Millions of people watched a toe curling YouTube video of British footballer Joey Barton speaking English with a strange French accent – a sort of Franglais at a press conference in Marseille in 2012.
It’s funny for sure, and by now it must have humiliated the poor chap beyond belief – or maybe not as I don’t think he is known for much more than being able to kick a ball about. The strange thing is he seems utterly oblivious to what he’s doing; speaking Pidgin English with a French accent and sounding like he’s doing some slightly demented, not very good, Inspector Clouseau impression.
He is not alone.
Take my Dad. He was at a certain age when I bought this house in France, that age where behaving badly and embarrassing your children is something to be relished and practiced at every opportunity. He’s not with us anymore but I used to bring him out to France around twice a month – and he loved it here. But – he never really got the language and his preferred way of communication for the most part was to shout – in English.
So, in a supermarket – and believe me, I tried hard to get him to let me do the talking but he was very stubborn – he would stand at the charcuterie counter – point to the ham, stick up two fingers and shout at the top of his voice “TWO SLICES OF HAM PLEASE”. I tried to teach him the French word for ham – jambon, but he pronounced it “jumbo” which actually made matters worse.
We were in a bar once and a lovely young girl came over and asked what we’d like. Verre de vin rouge for me, bierre – Stella for my husband. Dad: “HAVE YOU GOT OLD THEAKSTONS PECULIAR”. As usual he had Stella in the end but he loved to ask for “SPITFIRE, SPECKLED HEN” or other very British beers everywhere we went.
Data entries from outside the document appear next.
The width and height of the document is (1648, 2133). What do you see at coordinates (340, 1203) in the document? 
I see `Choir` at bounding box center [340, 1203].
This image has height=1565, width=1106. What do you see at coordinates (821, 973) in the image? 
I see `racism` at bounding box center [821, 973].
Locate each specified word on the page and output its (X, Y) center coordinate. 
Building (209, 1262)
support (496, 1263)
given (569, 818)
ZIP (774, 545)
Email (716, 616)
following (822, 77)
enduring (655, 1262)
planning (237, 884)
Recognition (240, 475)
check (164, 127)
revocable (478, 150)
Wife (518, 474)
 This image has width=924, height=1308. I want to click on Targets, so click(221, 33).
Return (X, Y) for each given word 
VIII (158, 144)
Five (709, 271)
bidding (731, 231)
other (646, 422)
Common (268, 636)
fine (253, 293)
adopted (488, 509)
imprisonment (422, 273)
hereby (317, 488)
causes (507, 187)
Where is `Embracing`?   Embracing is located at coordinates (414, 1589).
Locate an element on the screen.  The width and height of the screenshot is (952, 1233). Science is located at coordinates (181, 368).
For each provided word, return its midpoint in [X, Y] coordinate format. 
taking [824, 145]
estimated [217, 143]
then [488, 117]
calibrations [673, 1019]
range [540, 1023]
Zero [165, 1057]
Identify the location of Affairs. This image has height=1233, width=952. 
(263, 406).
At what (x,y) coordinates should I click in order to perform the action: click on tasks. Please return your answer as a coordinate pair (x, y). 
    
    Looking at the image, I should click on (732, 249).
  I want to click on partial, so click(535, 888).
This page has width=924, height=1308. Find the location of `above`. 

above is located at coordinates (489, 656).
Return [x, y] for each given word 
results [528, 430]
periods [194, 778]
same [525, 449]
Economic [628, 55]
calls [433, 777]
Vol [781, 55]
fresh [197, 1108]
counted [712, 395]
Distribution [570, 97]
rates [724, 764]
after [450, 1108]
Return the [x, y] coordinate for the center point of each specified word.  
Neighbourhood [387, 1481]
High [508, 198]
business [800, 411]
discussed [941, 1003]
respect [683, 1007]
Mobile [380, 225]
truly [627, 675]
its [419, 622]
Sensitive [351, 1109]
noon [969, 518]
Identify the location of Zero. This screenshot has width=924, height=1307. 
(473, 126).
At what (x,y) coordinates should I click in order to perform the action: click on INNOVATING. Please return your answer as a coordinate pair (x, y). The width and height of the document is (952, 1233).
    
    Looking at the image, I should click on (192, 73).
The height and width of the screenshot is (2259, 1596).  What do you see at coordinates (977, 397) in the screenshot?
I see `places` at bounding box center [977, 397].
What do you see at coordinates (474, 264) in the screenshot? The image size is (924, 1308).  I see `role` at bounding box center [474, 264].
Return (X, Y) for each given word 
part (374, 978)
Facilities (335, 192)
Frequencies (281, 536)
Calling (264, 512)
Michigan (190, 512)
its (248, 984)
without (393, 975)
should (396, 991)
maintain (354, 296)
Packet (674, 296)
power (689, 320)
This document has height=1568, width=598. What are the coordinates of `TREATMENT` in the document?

The shouting was bad enough but Dad also used to make strange noises. He’d always been a bit like that – if we drove past a field of cows he’d make mooing noises, sheep, goats, horses – you name it. Highly entertaining most of the time especially when I was a kid. His French language skills used to be represented by a strange series of noises and words such as “alibongo ooo wawawa felomedobby” repeated over and over again. He told me once that he couldn’t remember what it meant but he was sure it meant something nice as he’d learned it from a “friendly French lady” he’d met in Jersey as a teenager. This he reserved for special occasions like when he met our French neighbours. I have never dared ask what they thought of him.